Career Advice From a CEO Whose Job Is to Dole It Out
Photo: Courtesy of Kathryn Minshew
Whether looking for the right questions to ask during a job interview or tips on how to best update your resume, you’ve likely encountered The Muse at the top of your search results. Since launching in 2011, the site has become an authority on career development with approachable, down-to-earth advice unseen on traditional job-search platforms. At the helm of it all is Kathryn Minshew, The Muse’s CEO and co-founder.
The entrepreneur previously worked at The Clinton Health Initiative, working in Rwanda and Malawi on vaccine access, and was also a management consultant at McKinsey & Company. Minshew also launched another career-oriented networking site, Pretty Young Professional, before The Muse took off. Since then, the CEO has been an on-air career expert, speaker, and honoree on impressive “30 Under 30” lists.
We talked with her about the challenges of entrepreneurship, knowing when advice is right for you, and the myth of a linear career path.
Describe your typical day. What is your favorite part?
“My days are pretty eclectic. I tend to get up around 8:30am, answer a few emails, and then head into the office for meetings, calls and sessions with my team between 9am and 6pm. If I’m lucky, I’ll meet an industry contact for lunch or take an investor or new hire out for drinks. I may eat dinner at a work event with contacts in the technology space, with someone who’s in town, or—on my favorite days—with friends or family. After that, it’s usually back to email between 10pm and midnight to get ready for the next day.”
Photo: JD Lasica
When you decided to start The Muse, what doubts did you overcome?
“There are always a lot of doubts that go into starting a company, and The Muse was no exception. I believed deeply that there was a need for a new product to help people like me advance in their careers, but I worried about my ability to get the word out on a small budget, to fundraise, and to build the right team from the ground up. Early on, a lot of the investors we pitched said they ‘didn’t get it’ or didn’t see what was wrong with Monster.com; it’s very satisfying to see those points of view proved wrong.”

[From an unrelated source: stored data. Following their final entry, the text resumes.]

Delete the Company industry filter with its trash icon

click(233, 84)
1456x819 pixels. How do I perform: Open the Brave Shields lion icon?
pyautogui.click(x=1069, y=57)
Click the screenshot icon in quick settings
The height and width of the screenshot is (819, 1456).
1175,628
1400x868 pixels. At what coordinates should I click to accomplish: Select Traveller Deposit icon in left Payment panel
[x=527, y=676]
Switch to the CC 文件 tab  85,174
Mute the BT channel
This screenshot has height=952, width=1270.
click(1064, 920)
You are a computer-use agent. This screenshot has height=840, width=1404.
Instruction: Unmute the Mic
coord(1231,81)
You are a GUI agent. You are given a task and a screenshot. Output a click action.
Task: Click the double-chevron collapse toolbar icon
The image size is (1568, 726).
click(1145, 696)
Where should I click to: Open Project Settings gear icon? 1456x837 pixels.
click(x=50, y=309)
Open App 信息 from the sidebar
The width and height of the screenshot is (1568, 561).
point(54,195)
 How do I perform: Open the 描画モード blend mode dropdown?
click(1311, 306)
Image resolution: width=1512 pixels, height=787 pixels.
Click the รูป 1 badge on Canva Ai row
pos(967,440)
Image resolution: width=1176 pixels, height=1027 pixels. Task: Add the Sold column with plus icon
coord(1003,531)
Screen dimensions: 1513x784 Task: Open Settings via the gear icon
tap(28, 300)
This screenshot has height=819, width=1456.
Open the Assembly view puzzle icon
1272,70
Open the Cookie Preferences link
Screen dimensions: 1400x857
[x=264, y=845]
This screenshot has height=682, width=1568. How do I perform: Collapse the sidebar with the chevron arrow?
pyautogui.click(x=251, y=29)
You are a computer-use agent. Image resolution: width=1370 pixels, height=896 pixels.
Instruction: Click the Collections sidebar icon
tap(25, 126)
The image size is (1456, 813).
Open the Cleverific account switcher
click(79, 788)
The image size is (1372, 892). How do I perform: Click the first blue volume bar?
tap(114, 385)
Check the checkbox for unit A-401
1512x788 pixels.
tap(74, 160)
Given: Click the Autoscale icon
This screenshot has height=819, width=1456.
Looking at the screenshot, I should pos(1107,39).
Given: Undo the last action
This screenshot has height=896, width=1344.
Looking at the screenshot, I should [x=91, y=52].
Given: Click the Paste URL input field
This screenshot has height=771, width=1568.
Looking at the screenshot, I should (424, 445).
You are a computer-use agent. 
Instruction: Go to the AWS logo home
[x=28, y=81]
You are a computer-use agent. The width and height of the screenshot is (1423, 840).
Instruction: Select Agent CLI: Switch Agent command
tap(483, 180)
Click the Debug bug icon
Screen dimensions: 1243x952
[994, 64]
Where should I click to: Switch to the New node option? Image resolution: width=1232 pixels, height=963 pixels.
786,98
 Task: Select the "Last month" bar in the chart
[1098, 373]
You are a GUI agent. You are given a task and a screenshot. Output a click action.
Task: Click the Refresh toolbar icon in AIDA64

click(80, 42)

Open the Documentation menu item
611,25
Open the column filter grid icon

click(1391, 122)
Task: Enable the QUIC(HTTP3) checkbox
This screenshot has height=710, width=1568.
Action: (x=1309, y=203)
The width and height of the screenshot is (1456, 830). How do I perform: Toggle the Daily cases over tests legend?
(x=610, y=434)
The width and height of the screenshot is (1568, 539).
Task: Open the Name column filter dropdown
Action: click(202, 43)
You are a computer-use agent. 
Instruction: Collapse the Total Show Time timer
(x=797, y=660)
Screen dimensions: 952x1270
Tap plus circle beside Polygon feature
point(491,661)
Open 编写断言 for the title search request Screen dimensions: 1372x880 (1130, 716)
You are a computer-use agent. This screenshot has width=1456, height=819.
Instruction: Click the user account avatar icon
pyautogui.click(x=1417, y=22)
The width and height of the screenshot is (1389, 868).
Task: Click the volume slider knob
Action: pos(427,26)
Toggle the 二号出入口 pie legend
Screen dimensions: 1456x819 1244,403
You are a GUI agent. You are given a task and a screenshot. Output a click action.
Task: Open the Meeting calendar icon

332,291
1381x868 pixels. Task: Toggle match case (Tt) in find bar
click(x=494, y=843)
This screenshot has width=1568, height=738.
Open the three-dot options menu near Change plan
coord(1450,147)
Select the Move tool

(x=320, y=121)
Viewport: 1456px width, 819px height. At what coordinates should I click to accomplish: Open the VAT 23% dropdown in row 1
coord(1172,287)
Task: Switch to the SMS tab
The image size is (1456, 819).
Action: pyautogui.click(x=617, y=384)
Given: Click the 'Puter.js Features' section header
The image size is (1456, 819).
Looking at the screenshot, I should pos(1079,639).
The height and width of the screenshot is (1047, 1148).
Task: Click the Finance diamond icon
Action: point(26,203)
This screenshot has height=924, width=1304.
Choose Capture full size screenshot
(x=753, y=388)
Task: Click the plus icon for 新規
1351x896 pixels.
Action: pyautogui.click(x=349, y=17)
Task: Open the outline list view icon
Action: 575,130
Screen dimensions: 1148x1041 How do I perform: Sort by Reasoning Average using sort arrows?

What is the most difficult part of being your own boss and how do you handle it?
“I love what I do, but finding the motivation to keep working late into the night—week after week, month after month, turning down a lot of the fun social activities I’d probably prefer to be doing—is one challenge. You have to be intensely self-motivated. Being self-aware enough to know your strengths and weaknesses, where you need to bring in help for your business, is another part that can be difficult.”
How did you identify what your best skills were?
“In the early days, my co-founder Alex [Cavoulacos] and I did nearly everything. Trying something over and over again is a great way to identify if it comes naturally, if you’re good at it, or if you’re not! I found that I loved pitching, selling, persuading, hiring, growing our audience and customer base, but that there were other tasks within that where I needed to hire people more talented than me to take over. Being honest with yourself is a big part of it.”
You’ve collected impressive accolades likeForbes’ “30 Under 30” in media andInc.‘s “15 Women to Watch in Tech,” to name a few—what do these mean to you?
“It’s always incredibly humbling to be recognized for what you’re building, but you can’t let it make you think you’ve ‘won’ or the fight is over. The battle to build a truly incredible, world-changing business is really just beginning.”
Photo: Courtesy of Kathryn Minshew
When work gets tough, what motivates you?
“Two things: the incredible team we’ve built, and the feedback from users of The Muse. When I need a lift, I go into our user inbox and read some of the emails we get from people who’ve found their dream job or had their life changed on The Muse!”
What has surprised you most in your career?
“When I was younger, I thought career paths were linear, but I’ve been surprised to find how rare that is. Instead, most of the men and women I admire have experimented, failed, or started over in some way earlier in their career. Perhaps it’s those experiences that force us to grow the most.”
When there is so much information available on navigating your career, how do you pick what is most important?
“I think there are two answers to this question: finding an authoritative source, and making sure the advice is authentic to you. To the first, make sure you’re listening to someone who knows what he or she is talking about. There are 10 million poorly written career articles for every one that is actionable, tactical and relevant, so find the people and brands whose perspective you value, and stick with them. Secondly, not everyone’s communication or management style is the same, and not everyone’s career will unfold in a similar fashion. Look for mentors and voices that feel authentic to you, not just the ones that are the loudest.